:: RECORDS PROVIDED
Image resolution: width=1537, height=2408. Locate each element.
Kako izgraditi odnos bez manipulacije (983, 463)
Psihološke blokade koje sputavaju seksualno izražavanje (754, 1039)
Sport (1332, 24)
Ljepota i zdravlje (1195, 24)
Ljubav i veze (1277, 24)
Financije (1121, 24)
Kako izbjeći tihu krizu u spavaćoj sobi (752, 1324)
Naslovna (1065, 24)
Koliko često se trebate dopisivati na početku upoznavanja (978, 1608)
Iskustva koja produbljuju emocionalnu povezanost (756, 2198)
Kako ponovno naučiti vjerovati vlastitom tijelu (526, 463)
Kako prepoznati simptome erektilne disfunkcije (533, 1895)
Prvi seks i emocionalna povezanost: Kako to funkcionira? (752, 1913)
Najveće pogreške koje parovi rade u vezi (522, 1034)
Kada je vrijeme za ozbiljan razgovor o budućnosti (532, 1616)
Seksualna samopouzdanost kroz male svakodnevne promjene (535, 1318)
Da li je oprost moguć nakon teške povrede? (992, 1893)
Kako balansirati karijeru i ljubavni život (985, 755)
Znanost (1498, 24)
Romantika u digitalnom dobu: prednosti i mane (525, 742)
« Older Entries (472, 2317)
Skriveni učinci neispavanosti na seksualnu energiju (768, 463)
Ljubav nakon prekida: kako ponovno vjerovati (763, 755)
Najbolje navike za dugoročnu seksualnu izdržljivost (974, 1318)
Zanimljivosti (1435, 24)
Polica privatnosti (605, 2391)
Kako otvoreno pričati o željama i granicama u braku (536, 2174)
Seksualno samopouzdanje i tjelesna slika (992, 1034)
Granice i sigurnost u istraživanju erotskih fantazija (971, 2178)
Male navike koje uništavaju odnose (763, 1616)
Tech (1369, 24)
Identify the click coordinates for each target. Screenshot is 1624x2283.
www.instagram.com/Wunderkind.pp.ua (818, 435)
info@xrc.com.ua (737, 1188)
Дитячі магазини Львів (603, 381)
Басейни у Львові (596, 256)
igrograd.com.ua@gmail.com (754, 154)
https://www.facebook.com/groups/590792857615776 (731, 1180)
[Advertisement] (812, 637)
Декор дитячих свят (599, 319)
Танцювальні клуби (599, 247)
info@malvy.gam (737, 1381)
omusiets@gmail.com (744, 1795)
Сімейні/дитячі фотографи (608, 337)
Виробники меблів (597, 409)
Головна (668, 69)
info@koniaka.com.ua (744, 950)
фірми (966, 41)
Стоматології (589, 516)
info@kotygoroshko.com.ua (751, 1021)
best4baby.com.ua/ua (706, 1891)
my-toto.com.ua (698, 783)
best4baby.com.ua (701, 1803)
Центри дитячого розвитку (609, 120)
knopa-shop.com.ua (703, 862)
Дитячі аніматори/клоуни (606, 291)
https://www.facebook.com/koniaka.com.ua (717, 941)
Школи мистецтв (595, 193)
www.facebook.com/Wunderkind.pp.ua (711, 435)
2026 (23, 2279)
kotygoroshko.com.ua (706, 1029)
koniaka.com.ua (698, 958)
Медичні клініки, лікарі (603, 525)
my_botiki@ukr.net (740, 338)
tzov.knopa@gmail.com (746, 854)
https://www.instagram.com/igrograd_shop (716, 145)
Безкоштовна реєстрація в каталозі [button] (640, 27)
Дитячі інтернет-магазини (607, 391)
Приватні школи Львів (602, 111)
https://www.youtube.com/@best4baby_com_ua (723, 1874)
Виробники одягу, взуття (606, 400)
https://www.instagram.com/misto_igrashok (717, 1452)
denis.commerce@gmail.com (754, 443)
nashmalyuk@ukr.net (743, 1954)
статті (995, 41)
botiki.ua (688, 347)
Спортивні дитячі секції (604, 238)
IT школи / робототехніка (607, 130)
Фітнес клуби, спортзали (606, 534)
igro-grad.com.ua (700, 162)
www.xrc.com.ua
::::
Shift the coordinates in the material by adding 67 to each number, covering only the lines from the one containing "Prvi seks i" down to the one containing "Skriveni učinci neispavanosti". Write out all of those lines in full with the new values.

Prvi seks i emocionalna povezanost: Kako to funkcionira? (819, 1980)
Najveće pogreške koje parovi rade u vezi (589, 1101)
Kada je vrijeme za ozbiljan razgovor o budućnosti (599, 1683)
Seksualna samopouzdanost kroz male svakodnevne promjene (602, 1385)
Da li je oprost moguć nakon teške povrede? (1059, 1960)
Kako balansirati karijeru i ljubavni život (1052, 822)
Znanost (1565, 91)
Romantika u digitalnom dobu: prednosti i mane (592, 809)
« Older Entries (539, 2384)
Skriveni učinci neispavanosti na seksualnu energiju (835, 530)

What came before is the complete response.